The price of Madagascan vanilla increased by nearly 150% last year after a poor harvest on the island in the Indian Ocean.
Food manufacturers could be in for an expensive summer as prices continue to rise as demand increases and supplies shrink.
Charlie Thuillier, the founder and managing director of the ice-cream brand Oppo, told The Guardian the cost of the vanilla extract his company buys has spiked. "The price has doubled in the last month. We were paying €35 (£27) a litre in February but now its €76 (£60)."
The curing process, which involves drying the beans in the sun by day and allowing them to sweat in a box at night, takes three to six months.
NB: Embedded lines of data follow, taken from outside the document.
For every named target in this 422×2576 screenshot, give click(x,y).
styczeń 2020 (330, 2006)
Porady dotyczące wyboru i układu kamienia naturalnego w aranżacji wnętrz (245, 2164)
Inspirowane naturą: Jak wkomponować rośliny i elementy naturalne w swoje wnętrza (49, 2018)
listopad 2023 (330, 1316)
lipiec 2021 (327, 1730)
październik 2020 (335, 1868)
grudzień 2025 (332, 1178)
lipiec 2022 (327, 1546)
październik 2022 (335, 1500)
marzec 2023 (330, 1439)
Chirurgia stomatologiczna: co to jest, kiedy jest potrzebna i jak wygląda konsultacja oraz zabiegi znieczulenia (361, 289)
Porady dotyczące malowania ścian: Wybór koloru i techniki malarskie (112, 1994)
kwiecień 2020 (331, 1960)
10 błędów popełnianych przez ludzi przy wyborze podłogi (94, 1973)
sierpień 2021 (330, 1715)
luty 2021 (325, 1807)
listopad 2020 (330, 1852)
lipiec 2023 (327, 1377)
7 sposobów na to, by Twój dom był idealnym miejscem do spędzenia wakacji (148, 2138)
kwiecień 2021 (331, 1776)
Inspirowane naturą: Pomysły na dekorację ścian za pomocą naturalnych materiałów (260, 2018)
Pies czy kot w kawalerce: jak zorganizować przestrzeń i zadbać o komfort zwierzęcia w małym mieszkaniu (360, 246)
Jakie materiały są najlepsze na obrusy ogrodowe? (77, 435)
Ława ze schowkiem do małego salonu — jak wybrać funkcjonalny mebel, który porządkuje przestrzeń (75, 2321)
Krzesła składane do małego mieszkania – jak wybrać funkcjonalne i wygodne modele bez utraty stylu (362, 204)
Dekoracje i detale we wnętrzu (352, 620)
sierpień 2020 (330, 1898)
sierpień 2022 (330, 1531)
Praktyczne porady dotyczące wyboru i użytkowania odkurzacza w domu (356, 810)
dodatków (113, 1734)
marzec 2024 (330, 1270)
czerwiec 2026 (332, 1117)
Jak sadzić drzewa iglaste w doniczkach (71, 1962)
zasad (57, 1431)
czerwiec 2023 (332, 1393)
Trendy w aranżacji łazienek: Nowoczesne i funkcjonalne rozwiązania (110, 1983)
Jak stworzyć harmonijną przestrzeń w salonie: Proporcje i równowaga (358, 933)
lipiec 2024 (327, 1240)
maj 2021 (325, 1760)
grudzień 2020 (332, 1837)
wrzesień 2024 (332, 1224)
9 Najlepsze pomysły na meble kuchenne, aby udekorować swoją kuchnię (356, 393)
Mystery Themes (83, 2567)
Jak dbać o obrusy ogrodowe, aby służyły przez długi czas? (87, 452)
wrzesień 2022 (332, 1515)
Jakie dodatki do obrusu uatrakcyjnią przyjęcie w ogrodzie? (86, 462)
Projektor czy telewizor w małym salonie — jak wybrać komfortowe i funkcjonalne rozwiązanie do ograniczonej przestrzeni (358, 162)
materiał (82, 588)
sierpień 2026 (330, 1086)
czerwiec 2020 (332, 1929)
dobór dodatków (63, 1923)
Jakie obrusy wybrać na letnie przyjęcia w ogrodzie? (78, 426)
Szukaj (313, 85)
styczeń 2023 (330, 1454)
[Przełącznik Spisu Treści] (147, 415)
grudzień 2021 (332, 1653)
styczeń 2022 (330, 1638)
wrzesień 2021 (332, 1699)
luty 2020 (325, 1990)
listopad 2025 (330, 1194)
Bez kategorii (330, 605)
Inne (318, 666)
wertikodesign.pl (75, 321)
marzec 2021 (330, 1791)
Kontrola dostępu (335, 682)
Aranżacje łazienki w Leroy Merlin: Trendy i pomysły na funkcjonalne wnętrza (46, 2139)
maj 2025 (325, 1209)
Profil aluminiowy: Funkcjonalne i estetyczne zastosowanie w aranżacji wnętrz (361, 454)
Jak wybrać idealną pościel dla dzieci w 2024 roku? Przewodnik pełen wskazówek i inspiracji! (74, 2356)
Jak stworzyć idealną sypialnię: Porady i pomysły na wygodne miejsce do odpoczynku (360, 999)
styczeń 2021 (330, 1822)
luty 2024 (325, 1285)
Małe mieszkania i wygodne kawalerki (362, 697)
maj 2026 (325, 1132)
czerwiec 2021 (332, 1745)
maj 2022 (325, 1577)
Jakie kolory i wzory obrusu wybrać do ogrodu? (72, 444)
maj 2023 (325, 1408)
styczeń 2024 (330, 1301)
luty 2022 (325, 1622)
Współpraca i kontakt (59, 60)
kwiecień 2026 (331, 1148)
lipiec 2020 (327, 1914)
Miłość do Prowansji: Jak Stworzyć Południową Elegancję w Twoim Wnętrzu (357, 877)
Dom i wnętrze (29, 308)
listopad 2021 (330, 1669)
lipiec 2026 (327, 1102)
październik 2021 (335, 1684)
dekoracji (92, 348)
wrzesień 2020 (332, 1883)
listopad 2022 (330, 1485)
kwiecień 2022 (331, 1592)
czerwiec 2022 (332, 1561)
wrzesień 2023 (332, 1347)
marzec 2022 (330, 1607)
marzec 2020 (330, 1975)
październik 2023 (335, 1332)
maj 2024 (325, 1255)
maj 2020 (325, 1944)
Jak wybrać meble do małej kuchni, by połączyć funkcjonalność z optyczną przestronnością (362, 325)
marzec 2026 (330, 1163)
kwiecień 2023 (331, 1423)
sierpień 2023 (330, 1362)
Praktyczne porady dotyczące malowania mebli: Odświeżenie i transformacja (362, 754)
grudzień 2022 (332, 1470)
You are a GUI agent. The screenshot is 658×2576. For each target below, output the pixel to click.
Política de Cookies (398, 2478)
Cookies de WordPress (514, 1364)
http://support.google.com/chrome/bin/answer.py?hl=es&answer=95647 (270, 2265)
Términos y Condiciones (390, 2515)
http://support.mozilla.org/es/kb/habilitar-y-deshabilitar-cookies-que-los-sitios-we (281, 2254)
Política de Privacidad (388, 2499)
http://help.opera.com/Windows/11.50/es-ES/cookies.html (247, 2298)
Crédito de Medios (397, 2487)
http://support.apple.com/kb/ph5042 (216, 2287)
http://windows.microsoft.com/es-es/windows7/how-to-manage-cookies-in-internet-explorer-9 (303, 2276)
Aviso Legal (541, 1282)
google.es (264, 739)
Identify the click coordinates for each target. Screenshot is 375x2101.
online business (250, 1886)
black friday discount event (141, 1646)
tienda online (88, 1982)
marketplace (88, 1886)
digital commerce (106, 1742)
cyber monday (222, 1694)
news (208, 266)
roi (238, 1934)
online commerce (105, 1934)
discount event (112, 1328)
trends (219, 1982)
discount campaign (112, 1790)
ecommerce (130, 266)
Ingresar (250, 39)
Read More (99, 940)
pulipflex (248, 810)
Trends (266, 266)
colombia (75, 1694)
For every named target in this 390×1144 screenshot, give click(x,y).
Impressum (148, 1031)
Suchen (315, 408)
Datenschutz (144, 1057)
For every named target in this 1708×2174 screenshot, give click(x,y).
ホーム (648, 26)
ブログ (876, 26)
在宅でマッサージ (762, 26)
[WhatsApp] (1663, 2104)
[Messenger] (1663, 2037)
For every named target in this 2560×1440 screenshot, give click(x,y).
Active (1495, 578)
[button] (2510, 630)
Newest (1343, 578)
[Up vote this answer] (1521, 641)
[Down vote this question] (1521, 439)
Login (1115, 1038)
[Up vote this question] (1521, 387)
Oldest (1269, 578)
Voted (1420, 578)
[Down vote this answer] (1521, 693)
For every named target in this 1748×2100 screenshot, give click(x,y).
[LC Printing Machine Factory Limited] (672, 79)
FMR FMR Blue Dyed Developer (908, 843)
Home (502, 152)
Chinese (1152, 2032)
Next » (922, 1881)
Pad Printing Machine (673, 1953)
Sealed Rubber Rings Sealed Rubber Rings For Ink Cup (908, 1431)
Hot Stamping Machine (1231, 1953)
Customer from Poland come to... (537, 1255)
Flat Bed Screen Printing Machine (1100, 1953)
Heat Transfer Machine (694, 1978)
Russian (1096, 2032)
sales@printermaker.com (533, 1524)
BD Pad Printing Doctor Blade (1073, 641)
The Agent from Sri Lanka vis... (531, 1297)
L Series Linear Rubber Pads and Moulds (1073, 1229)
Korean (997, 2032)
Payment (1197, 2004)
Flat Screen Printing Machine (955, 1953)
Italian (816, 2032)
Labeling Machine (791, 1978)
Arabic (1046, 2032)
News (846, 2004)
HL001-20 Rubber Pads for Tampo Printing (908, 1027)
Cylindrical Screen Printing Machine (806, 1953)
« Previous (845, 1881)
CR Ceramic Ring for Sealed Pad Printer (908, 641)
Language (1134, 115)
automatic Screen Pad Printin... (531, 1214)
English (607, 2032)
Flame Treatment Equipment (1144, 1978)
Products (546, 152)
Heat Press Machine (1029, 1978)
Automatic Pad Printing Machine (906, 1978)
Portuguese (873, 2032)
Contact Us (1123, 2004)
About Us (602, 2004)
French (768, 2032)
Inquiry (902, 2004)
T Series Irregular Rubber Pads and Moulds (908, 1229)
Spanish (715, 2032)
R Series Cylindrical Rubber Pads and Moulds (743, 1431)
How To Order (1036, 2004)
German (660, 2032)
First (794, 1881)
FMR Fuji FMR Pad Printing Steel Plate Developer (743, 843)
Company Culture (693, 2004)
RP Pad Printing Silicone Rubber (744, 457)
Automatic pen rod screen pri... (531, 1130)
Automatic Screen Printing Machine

Silver Spoon, who distributes the American Nielsen-Massey vanilla brand in the UK, also commented: "The market price of vanilla has risen over the past 12 months, and sharply over the last 12 weeks. This has been driven largely by a poor quality harvest in Madagascar. Our hope is that vanilla prices will return to a more stable level in the future."
The data company Mintec has reported that Madagascan vanilla bean was changing hands for £144 a kilogram in January compared with £59 at the start of 2015.
The prices increases will affect companies that use the ingredient in products including soft drinks, cakes and desserts. However, as summer approaches ice-cream makers, will find that their most expensive ingredient has trebled in price and some will be forced to pass on the increased cost to consumers.
Thuillier added: "Managing the price increase is a bit of a challenge for us but we haven't changed supplier. If you are doing battle with giants like Unilever you need a product that's unbelievable. We will sell more."
Alongside the poor harvest there are rumours that vanilla farmers in Madagascar harvested their 2015 crop prematurely, in fear of losing their production to thieves, this combined with inadequate drying in order to increase profits from crops could also lead to lower quality vanilla.